═══ Wiersze danych ═══
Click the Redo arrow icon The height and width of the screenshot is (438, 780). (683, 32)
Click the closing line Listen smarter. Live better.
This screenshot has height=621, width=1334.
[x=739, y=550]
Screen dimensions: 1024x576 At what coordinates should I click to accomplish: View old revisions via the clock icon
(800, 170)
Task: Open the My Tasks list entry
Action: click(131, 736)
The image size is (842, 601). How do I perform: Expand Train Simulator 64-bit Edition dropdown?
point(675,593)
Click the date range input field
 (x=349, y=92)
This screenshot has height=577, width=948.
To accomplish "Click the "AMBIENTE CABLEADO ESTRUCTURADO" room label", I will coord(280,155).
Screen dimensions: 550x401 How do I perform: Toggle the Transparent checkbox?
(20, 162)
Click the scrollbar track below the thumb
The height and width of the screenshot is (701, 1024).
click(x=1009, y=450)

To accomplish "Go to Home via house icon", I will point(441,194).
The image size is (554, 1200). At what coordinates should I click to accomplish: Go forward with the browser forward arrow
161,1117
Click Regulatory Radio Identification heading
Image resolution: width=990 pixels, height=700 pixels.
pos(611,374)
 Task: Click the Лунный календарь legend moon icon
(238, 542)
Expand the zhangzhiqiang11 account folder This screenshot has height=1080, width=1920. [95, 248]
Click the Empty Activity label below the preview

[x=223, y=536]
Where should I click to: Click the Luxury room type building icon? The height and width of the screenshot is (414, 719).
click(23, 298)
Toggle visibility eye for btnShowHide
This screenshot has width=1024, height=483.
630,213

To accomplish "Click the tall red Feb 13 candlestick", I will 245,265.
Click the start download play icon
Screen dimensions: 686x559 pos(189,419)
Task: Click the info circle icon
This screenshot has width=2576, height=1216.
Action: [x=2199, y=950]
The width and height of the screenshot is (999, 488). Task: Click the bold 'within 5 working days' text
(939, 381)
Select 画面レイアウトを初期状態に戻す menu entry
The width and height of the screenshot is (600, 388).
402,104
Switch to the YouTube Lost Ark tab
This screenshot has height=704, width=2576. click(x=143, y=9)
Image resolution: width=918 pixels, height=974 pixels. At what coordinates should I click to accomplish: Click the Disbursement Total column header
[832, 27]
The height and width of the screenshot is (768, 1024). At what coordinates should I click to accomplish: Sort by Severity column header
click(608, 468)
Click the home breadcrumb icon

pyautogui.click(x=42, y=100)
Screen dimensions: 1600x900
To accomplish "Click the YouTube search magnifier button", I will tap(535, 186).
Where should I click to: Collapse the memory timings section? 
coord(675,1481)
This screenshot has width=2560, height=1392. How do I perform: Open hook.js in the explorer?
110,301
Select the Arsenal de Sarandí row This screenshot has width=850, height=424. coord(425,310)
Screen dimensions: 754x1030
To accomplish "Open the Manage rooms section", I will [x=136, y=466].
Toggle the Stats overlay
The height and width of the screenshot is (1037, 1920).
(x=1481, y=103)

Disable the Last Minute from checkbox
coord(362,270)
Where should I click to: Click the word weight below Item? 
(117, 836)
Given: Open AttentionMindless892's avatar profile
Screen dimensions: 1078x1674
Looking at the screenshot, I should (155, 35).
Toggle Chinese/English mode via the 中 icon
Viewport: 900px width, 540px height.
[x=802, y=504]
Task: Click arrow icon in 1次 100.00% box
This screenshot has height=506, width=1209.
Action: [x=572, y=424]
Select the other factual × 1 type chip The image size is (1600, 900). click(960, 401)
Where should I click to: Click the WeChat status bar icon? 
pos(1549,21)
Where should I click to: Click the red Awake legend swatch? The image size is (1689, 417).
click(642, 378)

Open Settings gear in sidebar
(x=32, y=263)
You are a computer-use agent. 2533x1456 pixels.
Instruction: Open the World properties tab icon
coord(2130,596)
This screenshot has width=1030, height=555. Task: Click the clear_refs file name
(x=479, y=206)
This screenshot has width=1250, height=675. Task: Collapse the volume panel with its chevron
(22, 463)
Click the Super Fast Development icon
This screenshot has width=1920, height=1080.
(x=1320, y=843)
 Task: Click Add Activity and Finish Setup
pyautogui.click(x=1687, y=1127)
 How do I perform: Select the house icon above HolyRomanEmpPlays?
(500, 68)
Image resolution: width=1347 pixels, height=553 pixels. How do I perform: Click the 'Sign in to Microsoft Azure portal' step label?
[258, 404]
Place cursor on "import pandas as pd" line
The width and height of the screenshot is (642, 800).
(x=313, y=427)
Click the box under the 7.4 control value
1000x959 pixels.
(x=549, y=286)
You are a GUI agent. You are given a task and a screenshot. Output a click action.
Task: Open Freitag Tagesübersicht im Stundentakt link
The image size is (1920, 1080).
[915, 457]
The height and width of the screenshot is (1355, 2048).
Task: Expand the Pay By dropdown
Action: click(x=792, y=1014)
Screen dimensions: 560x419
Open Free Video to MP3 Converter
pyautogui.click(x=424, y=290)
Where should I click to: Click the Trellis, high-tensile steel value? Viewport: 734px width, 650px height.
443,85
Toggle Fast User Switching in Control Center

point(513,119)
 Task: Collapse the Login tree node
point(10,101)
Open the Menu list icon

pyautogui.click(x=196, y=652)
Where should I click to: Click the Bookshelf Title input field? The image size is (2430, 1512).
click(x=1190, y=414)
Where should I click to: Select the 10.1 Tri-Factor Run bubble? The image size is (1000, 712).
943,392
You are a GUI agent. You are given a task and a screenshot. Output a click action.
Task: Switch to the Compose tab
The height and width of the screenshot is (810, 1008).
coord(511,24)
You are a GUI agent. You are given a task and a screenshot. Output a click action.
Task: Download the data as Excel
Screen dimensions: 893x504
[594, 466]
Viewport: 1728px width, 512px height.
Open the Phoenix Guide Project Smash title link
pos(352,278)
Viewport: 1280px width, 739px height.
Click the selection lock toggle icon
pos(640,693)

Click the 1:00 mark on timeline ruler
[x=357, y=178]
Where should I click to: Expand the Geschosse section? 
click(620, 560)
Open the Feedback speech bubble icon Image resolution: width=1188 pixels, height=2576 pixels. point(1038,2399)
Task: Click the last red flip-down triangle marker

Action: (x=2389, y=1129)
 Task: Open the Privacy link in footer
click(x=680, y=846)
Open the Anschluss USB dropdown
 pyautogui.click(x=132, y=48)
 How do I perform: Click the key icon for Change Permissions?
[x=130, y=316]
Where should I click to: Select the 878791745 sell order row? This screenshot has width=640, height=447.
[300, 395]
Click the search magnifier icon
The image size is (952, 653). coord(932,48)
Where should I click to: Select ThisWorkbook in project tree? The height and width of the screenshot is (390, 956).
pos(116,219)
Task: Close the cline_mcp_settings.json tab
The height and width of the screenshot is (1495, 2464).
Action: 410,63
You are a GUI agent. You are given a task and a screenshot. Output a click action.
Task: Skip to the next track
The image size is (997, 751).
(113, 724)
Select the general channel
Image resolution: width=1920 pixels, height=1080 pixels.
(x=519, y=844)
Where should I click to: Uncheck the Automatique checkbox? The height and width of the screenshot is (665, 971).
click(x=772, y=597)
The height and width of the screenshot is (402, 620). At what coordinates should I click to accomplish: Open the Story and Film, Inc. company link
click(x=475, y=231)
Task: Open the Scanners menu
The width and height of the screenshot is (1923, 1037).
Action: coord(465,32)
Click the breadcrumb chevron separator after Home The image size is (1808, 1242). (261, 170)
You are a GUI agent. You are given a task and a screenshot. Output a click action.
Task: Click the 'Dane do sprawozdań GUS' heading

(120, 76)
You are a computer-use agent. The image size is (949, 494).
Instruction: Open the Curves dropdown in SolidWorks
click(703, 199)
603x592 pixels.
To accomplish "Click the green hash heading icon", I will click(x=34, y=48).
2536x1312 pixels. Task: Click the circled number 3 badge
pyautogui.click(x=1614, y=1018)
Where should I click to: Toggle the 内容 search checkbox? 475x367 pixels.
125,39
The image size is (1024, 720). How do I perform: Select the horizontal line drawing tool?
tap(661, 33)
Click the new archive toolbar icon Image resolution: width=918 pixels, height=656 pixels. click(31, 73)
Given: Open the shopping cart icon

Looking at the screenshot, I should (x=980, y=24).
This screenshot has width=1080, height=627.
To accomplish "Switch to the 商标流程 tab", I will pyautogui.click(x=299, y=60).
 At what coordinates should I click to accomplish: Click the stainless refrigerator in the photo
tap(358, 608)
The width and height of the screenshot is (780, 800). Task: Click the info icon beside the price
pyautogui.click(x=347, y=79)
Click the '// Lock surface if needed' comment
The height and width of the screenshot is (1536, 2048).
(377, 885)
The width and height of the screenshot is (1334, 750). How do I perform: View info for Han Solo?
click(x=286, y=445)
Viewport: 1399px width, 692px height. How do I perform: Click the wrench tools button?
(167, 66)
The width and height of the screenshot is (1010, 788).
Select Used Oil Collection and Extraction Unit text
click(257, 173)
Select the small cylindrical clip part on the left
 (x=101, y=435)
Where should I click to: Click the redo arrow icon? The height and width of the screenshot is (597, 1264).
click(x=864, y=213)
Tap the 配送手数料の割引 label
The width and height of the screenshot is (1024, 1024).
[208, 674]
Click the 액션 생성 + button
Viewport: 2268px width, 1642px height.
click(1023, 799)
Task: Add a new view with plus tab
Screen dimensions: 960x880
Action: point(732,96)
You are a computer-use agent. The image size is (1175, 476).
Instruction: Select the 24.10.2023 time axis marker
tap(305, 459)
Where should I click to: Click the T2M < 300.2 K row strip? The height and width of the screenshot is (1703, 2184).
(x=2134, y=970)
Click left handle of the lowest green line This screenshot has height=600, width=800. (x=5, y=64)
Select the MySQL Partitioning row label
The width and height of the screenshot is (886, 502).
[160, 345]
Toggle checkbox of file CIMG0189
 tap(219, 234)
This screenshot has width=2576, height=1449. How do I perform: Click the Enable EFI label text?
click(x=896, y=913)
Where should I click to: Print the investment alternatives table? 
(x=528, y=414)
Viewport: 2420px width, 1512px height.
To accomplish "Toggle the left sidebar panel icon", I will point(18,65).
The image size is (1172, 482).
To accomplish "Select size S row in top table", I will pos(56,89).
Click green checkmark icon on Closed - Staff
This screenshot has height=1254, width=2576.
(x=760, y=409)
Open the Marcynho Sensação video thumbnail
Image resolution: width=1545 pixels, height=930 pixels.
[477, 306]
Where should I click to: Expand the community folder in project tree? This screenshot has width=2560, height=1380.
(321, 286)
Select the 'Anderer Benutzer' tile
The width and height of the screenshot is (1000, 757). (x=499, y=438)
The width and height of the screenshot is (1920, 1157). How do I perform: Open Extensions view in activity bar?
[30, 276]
═══
Zamień „Where should I click to” na „Where do I click to” we wszystkich wierszach od tego, który zawiera „Where should I click to: Print”, aż do ostatniego wiersza włącznie. Podaj te wiersze ponownie, nie zmieniając w nich niczego innego.

Wynik zadania:
Where do I click to: Print the investment alternatives table? 
(x=528, y=414)
Viewport: 2420px width, 1512px height.
To accomplish "Toggle the left sidebar panel icon", I will point(18,65).
The image size is (1172, 482).
To accomplish "Select size S row in top table", I will pos(56,89).
Click green checkmark icon on Closed - Staff
This screenshot has height=1254, width=2576.
(x=760, y=409)
Open the Marcynho Sensação video thumbnail
Image resolution: width=1545 pixels, height=930 pixels.
[477, 306]
Where do I click to: Expand the community folder in project tree? This screenshot has width=2560, height=1380.
(321, 286)
Select the 'Anderer Benutzer' tile
The width and height of the screenshot is (1000, 757). (x=499, y=438)
The width and height of the screenshot is (1920, 1157). How do I perform: Open Extensions view in activity bar?
[30, 276]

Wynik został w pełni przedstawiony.